The next day, I start my morning the way I have for the last couple of years of my life. I arrive at the office and take the elevator up to the legal aid’s floor. Despite landing a job as an associate lawyer to the head of the new legal department, Ms. Vanacore, yesterday, my work in the legal aid cesspool isn’t finished.

Like a bad relationship, it comes back to haunt me, make busy work for me, and just when my life is starting to look up. In order to make my official “move” up to the upper floors, I’ve got to clear out my desk and my files from the fifth floor and leave my desk open for another poor sap. Someone who’s no doubt been “promoted” to my position as an unofficial “head” of the legal aids.

The elevator bings open on the floor too soon for me. I’m inundated with the smell of this place — sweat, cheap cologne, and desperate, flimsy dreams of advancement. The minute I step out of the confines of the elevator, my single brown box clutched to me, the eyes of my fellow legal aids fall on me. Women more than men, though there are a few hyenas who immediately smell blood, my recent success, and come to shit all over it.

This is, after all, Cubicle Hell. More like Cubicle Purgatory, since, once you have a desk here, you’re not likely to get a desk higher up. Most of us legal aids are like report-writing mules. We write all the legal documentation, procedures, and whatnot that the CEOs don’t have time for. We are like the slush pile, but for corporate offices.

A guy named Ben, with heavy-style long hair and beads all throughout that long hair, comes up and says, “Finally get fired?” For all his hippie, peace-and-love vibe — something he only offers the ladies — he’s an asshole.

I looked right at him. “No. Promoted, finally, unlike you, Ben.”

Ben gives me a look of surprise, but it’s not warm or happy for me. It’s mocking and jealous. “Oh? And with whom?”

A young woman with blond hair, and ridiculously, perfect frosted nails walks by. “Ms. Vanacore. I heard she finally found someone, and I’m assuming that someone is you?” She looked sideways at me like I’m a pile of dirty laundry, not a human being.

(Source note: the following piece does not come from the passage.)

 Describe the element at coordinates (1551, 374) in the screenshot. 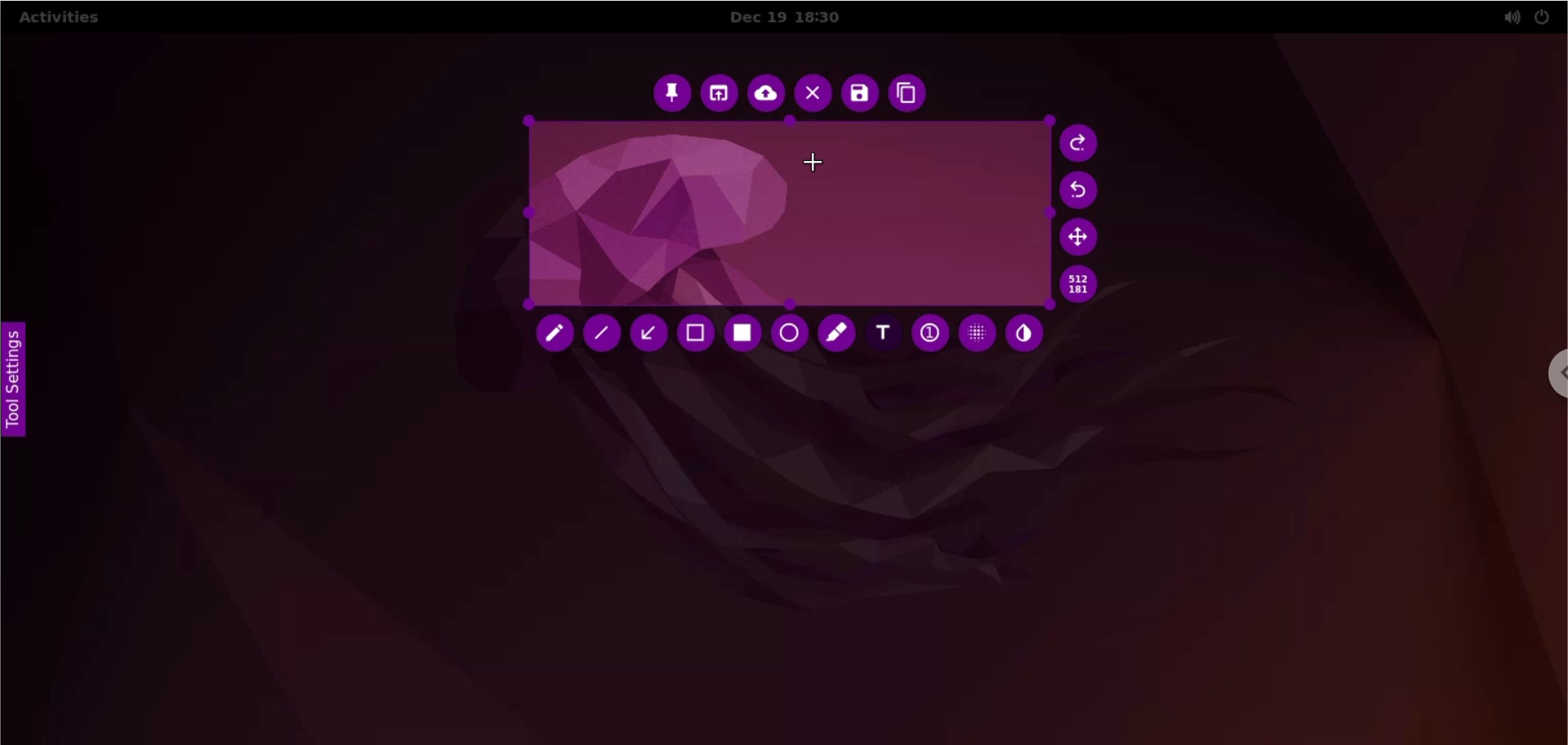

I see `chrome options` at that location.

She grimaces at my wrinkly, frumpy suit. “I can’t believe she would hire you looking like that. You look like a reject bin at the Goodwill, not someone who needs to be working for one of the partners.”

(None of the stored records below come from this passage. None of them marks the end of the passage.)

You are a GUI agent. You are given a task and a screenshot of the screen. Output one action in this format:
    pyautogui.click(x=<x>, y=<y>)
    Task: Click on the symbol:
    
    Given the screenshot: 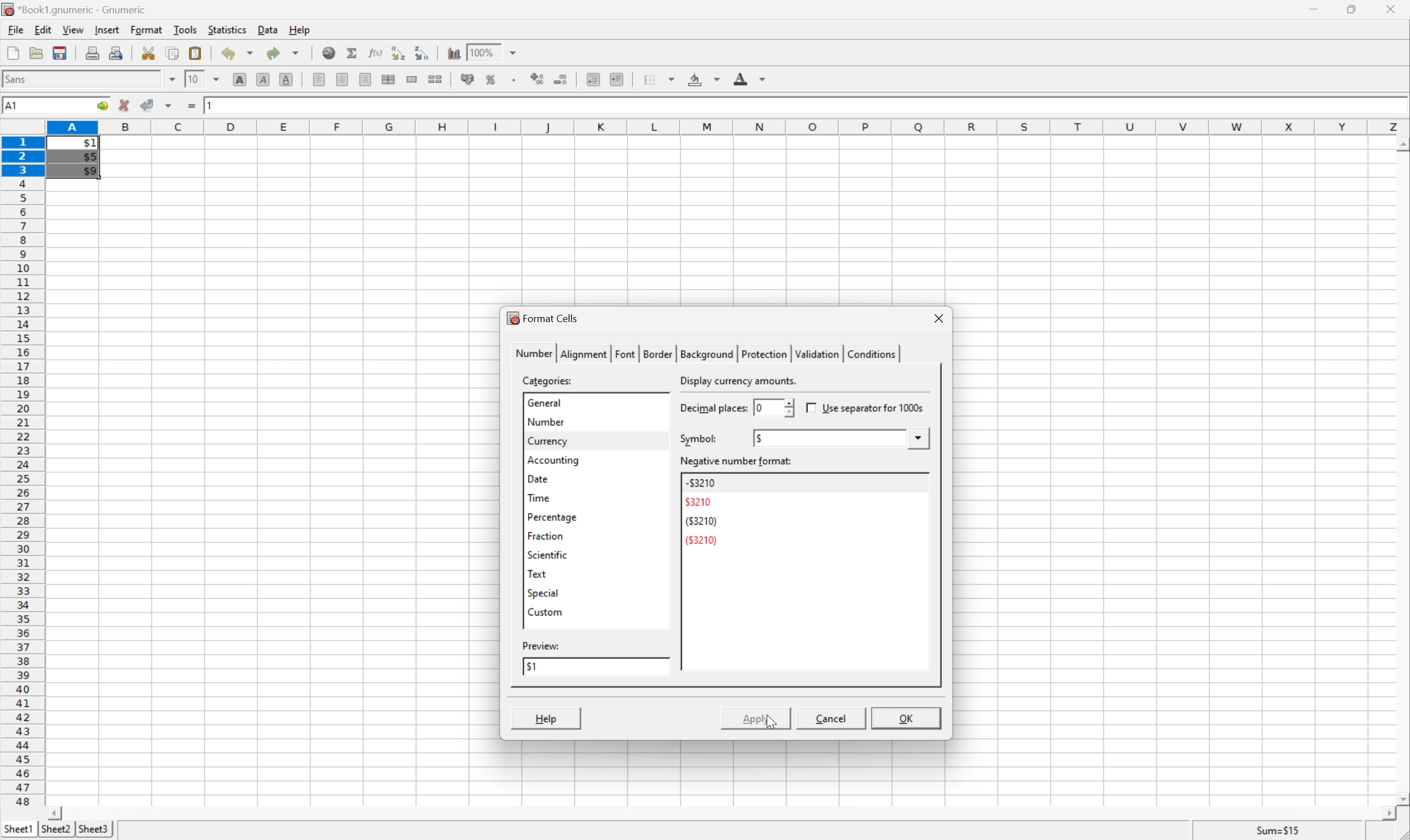 What is the action you would take?
    pyautogui.click(x=699, y=439)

And you look like a faker bitch than Barbie.

Out loud, I say to her, “She did hire me. As much as that surprises you, clothes are not everything. Brains count for something. But you would know that if you had enough brain cells in that head of yours.”

The young woman with frosted nails walks away, scoffing.

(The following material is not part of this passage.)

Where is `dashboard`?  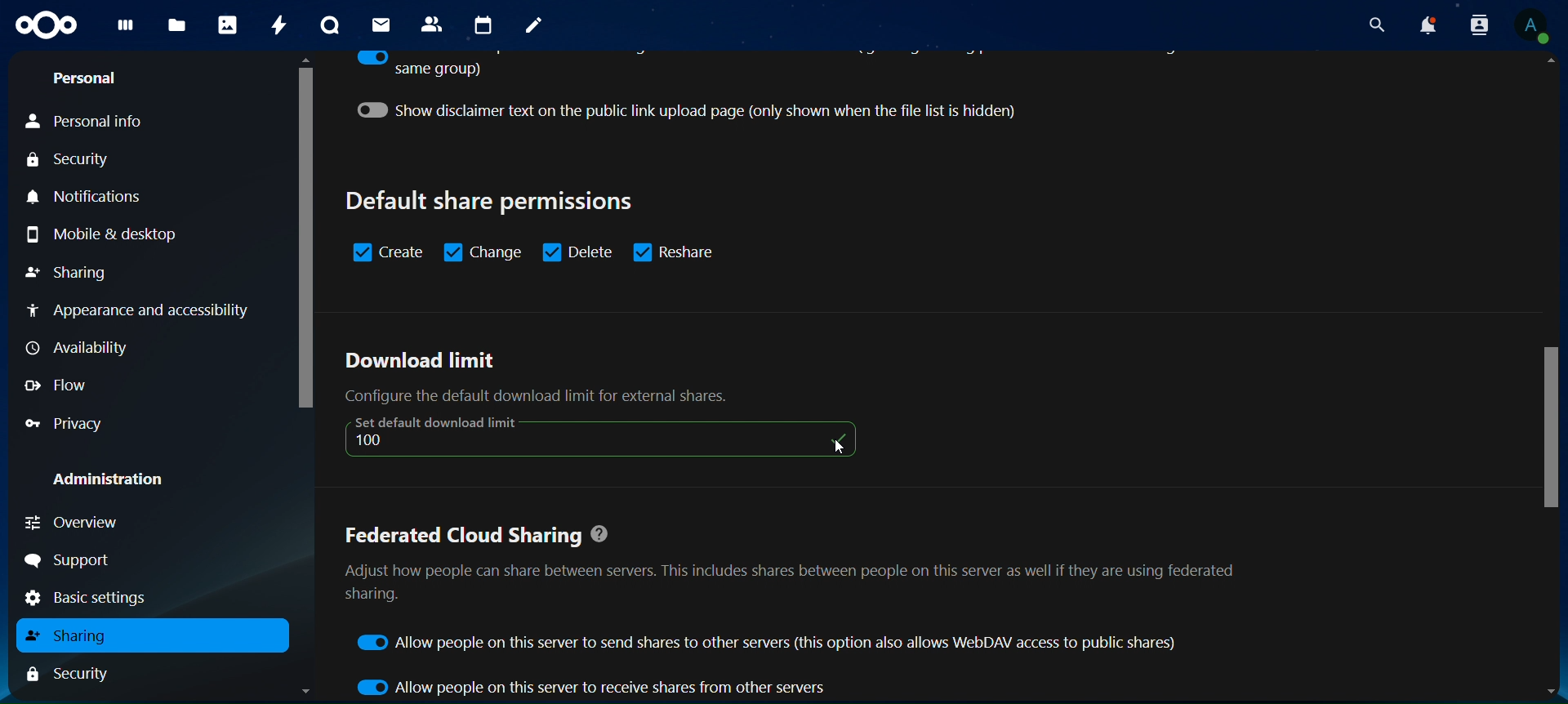
dashboard is located at coordinates (125, 29).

I hurry over to my cubicle and began packing things. As I do, I notice Ben following me. The rest of his “clan”, other guys who fit into the hippie/hipster subculture around here, follow him as well. They crowd around me like the bunch of hyenas they are. Each one of his friends has some kind of health food drink with them, by the distinctive cups.

“I doubt your brains got you that job, Tommy,” says one of Ben’s posse. I believe his name is Orion, Aura, or some new-age thing like that.

I ignored his suggestive tone and keep packing my things. Thankfully, there isn’t much. But unfortunately, it will be enough to keep me here for a while. Long enough to be fucked around with.

Another guy chimes in. Not from the click of Ben’s, but from across the way. He has a crew cut and bleached hair. He’s got a fake tan too, which is stupid. Especially since we live in a part of the country that gets more than enough sun. “Ms. Vanacore? I heard that boss likes to use her assistants and not just for paperwork.”